23 December 2008

I want to be a junkie when I grow up?

News of pirate attacks and the Taliban's latest activities in Afghanistan have overshadowed an insurgency growing in America's back yard.  In Mexico, gangs of narco-terrorists have made massive gains in the country.  What we might be seeing in Mexico is an effect that is common among similar terror/insurgent organizations that slowly gain legitimacy.  

Terror organizations thrive in areas where central government is weak, ineffective or corrupt.  Organizations such as Hamas, Hezbollah and even LET (from the Mumbai attacks) gain a certain degree of political legitimacy due to the fact that they are often the only organizations which can provide essential social services to people within their sphere of influence.

A similar phenomenon is now found in Mexico, where drug cartels are now seen as a romantic organization.  An article in Global Guerillas (which is based on an article from the Christian Science Monitor) noted that due to the rampant corruption of police and government officials in Mexico (those who are often in the pockets of drug cartels), the narco-traffickers are actually seen as a noble entity, with children as young as eight telling their teachers that they would like to work for drug cartels.


3 comments:

Bag Blog said...

My husband and I were just talking about this last night. We used to live in McAllen, TX, on the Mexican border where I taught high school. For a while now the drug gangs along the border have been out of control and very dangerous to anyone who crosses them. Recently in other South American countries war has pretty much broken out between the gangs and the people. People are now killing anyone whom they think is a gang member. Gangs are hired to kill other gangs. One ex-gang member said he had had his tattoos removed because it was too dangerous to even be thought of as a gang member. So, if the people in South America start killing and running out the gangs, where do you think they will go? I think they will come across the border where the law and the ACLU will protect them.

Murphy's Mom said...

We all need a dream.

Anonymous said...

I live in northern Mexico in the midst of these Drug Wars...this is the sea in which I swim. The SWJ folks as well as many others have correctly identified this situation in Mexico as a serious security threat to the United States. The answer, however, is not only the application of high tech gadgets with which the lion's share of the $300 million Mérida Initiative seeks to equip the Mexican army and security forces. The technology is important and certainly needed, however, the greater plane of victory in the Drug Wars lies on the moral plane. You can have the best technology possible but with the current state of corruption in Mexico it will be useless. Trust me - I've seen the tentacles of corruption almost everywhere.
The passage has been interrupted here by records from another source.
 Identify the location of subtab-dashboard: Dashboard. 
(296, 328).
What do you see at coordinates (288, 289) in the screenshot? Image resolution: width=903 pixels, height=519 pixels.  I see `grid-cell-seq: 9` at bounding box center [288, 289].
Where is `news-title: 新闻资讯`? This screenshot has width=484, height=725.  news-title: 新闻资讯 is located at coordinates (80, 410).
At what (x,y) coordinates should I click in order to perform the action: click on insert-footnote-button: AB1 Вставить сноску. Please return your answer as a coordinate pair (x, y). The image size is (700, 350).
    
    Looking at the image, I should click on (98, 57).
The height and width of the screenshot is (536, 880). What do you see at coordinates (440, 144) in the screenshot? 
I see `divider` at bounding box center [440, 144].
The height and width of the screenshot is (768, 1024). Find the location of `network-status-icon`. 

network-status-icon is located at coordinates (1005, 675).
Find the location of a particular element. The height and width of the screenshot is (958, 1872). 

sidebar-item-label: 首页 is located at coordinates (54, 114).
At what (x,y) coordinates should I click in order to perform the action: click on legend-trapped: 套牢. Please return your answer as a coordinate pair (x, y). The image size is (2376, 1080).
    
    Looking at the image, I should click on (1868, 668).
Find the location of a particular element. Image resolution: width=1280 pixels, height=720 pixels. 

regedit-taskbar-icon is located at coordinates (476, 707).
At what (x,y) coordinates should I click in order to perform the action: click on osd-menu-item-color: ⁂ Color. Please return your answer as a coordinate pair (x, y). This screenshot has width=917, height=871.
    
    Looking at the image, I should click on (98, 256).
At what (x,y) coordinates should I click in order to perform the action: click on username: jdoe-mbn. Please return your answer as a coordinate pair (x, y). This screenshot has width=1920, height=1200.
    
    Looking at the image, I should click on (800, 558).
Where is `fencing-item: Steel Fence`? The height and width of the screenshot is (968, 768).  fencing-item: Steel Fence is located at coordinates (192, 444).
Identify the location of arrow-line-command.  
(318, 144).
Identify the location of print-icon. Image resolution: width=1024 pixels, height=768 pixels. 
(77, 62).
I'm working this fight from a different angle. To me, the last, best hope for Mexico lies in the evangelical church (which has grown exponentially over the last 2 decades). This may come as a surprise to many that, for example, the evangelical church is to ONLY recognized solution to the mara (gang) problem and is the only way many of the maras will let gang members leave the gangs without killing them. This is something the post-Christian, secular American (or European) mindset will not understand. They're too often used to seeing the evangelicals in their own cultures (esp. in USA) not as revolutionaries but as the status quo of bland civil religion. COIN thinkers who don't factor in or understand the power and importance of RELIGION in the Developing World will never get it right. - and Mexico is just one example.